Una nota che non è solo “colore”. La prima esperienza di fraternità missionaria a Km0 è stata avviata in una parrocchia di Quarto Oggiaro, nella periferia di Milano. E molte delle successive hanno preso vita in contesti decentrati. Credo non sia un caso. È laddove la realtà si presenta più fluida, magmatica e sfuggente – e non certo dove la Chiesa è graniticamente arroccata su forme e posizioni indiscutibili – che diventa possibile dar vita a laboratori pastorali fecondi come quelli che ho provato a narrare. In un’intervista del 2015 a La Cárcova News, una rivista prodotta nelle baraccopoli di Buenos Aires, Papa Francesco ebbe a dire: «Normalmente noi ci muoviamo in spazi che in un modo o nell’altro controlliamo. Questo è il centro. Nella misura in cui usciamo dal centro e ci allontaniamo da esso, scopriamo più cose e, quando guardiamo al centro da queste periferie, vediamo che la realtà è diversa». L’esperienza delle famiglie missionarie lo conferma.

Chi, fra i protagonisti di questa avventura, ha fatto in passato esperienza di missione nelle periferie geografiche ed esistenziali in Brasile, Perù, Venezuela o altrove, vivendo e operando in diocesi immense, poco strutturate e con un clero assolutamente inadeguato rispetto alle “esigenze pastorali”, ha vissuto sulla sua pelle la sensazione di assoluta sproporzione fra il compito assegnato e i mezzi a disposizione: la medesima che deve aver avvertito il ragazzo dell’episodio evangelico dei cinque pani e due pesci: «Ma cos’è questo per tanta gente?». C’è solo un modo, in questi casi, per evitare la rassegnazione o, peggio, la frustrazione: affidarsi. E vivere dando testimonianza nel piccolo, più che sognare di realizzare opere strabilianti o iniziative di successo. Un compito tipicamente da laici, questo. A loro infatti è consegnata l’affascinante ma non meno ardua missione di innervare il quotidiano e i suoi ambiti (famiglia, affetti, lavoro, tempo libero, rapporti sociali, politica…) con una fede umile e autentica insieme. Consapevoli che non basta più “suonare le campane”, ma vanno “suonati i campanelli”, per toccare il cuore delle persone.

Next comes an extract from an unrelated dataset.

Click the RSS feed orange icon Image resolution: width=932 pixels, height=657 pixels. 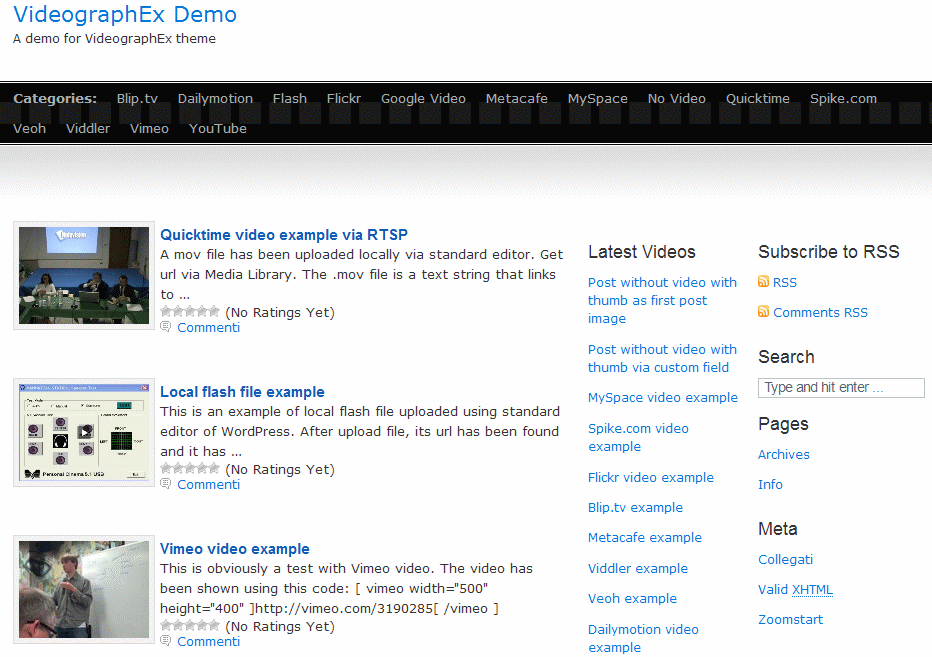(x=764, y=283)
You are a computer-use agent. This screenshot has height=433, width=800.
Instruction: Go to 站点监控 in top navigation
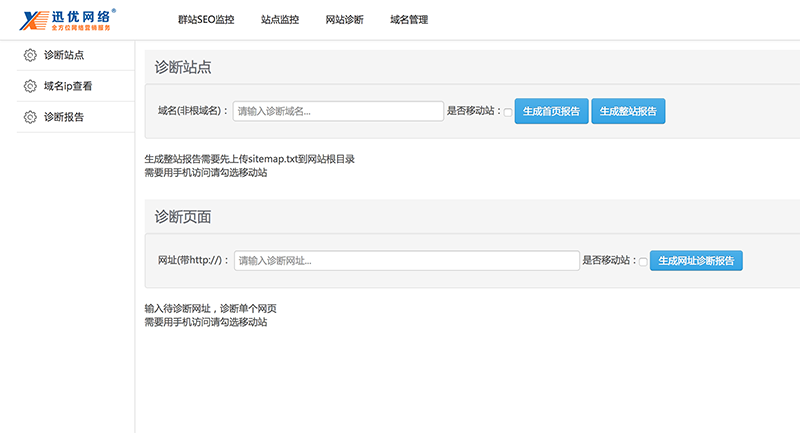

Questa comune preoccupazione per una testimonianza credibile, basata anzitutto su rapporti di sincera amicizia, accomuna oggi persone che, fino a ieri, avresti detto incapaci di “allearsi”. Forse la gravità e la bellezza insieme della posta in gioco sta finalmente portando a mettere in secondo piano ciò che ci distingue, valorizzando, innanzitutto, il desiderio che ci unisce: la tensione a vivere «perché la Parola corra». Un dato che mi ha stupito positivamente, durante il mio viaggio nel mondo delle famiglie missionarie a Km 0, è la variegata provenienza ecclesiale di quanti lo abitano. Si va dagli scout dell’Agesci all’Ordine Francescano Secolare, da Comunione e Liberazione all’Operazione Mato Grosso, dall’Associazione Papa Giovanni XXIII, ai laici missionari della Consolata, alle famiglie partite come missionarie fidei donum. Una “biodiversità ecclesiale” davvero sorprendente, che raramente è possibile incontrare altrove. Un segno inequivocabile che all’opera c’è un Altro, che chiama la sua Chiesa a vivere la «pluriformità nell’unità», come amava esprimersi Il vescovo emerito di Milano, cardinale Angelo Scola.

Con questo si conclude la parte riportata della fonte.